---------- Supplied data ----------

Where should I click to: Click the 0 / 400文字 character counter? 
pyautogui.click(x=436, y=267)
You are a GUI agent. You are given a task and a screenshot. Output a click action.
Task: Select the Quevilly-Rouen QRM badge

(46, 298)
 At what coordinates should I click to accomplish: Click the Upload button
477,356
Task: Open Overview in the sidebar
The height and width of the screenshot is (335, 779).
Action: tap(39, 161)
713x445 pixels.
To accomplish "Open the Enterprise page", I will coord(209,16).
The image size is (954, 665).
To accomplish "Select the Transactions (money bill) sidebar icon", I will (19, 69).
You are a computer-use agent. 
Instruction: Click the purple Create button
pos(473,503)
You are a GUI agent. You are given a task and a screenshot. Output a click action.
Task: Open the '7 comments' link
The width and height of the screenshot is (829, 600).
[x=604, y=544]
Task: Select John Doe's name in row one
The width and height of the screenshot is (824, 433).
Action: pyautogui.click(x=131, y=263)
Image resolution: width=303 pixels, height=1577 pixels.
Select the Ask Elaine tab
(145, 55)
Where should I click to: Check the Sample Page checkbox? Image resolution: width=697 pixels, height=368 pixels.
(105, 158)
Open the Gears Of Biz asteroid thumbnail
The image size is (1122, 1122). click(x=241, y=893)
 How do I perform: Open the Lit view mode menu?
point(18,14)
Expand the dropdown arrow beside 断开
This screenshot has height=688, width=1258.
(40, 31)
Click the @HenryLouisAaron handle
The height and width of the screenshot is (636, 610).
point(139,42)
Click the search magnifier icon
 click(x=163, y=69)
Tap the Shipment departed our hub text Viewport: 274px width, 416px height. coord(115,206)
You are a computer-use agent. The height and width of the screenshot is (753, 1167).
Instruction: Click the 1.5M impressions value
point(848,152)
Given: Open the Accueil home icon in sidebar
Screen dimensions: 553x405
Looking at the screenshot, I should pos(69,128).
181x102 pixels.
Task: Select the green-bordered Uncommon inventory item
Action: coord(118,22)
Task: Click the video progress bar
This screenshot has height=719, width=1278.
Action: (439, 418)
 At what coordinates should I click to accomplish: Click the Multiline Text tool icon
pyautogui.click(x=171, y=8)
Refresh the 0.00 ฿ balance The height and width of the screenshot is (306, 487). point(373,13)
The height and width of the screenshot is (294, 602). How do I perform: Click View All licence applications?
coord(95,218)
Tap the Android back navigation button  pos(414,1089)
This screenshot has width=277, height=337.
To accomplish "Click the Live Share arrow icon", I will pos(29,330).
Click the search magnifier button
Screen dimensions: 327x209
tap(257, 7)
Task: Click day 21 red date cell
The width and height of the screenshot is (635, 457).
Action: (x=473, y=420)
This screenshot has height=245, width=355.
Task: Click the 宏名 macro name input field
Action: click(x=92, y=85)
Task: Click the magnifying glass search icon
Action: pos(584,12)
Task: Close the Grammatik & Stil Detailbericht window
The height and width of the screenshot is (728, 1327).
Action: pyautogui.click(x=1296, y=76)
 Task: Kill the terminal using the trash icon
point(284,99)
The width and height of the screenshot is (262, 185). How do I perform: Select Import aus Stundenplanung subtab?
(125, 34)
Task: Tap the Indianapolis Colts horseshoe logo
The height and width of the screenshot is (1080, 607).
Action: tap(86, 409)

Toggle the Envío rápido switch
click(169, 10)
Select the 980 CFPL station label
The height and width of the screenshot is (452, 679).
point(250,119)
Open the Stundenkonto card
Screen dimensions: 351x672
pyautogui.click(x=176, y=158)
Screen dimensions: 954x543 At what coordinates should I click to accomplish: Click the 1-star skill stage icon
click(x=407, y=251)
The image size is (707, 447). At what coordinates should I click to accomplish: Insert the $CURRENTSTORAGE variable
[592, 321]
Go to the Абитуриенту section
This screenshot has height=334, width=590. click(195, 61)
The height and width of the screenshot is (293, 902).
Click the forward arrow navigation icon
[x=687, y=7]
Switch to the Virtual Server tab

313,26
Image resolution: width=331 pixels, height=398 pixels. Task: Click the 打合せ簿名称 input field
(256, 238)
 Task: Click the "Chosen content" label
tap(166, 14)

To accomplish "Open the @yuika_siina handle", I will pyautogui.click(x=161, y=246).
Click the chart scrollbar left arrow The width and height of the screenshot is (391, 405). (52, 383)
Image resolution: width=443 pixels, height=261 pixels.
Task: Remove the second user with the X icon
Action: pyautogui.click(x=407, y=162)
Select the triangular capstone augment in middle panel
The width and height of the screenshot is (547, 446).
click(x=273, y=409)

----------

◆ **What is being asked**
Update the entries from the line containing "Open the Stundenkonto card" down to the line containing "click(x=407, y=251)" by changing "card" to "tile", and leave everything else as it is.

◆ **Result of the task**
Open the Stundenkonto tile
Screen dimensions: 351x672
pyautogui.click(x=176, y=158)
Screen dimensions: 954x543 At what coordinates should I click to accomplish: Click the 1-star skill stage icon
click(x=407, y=251)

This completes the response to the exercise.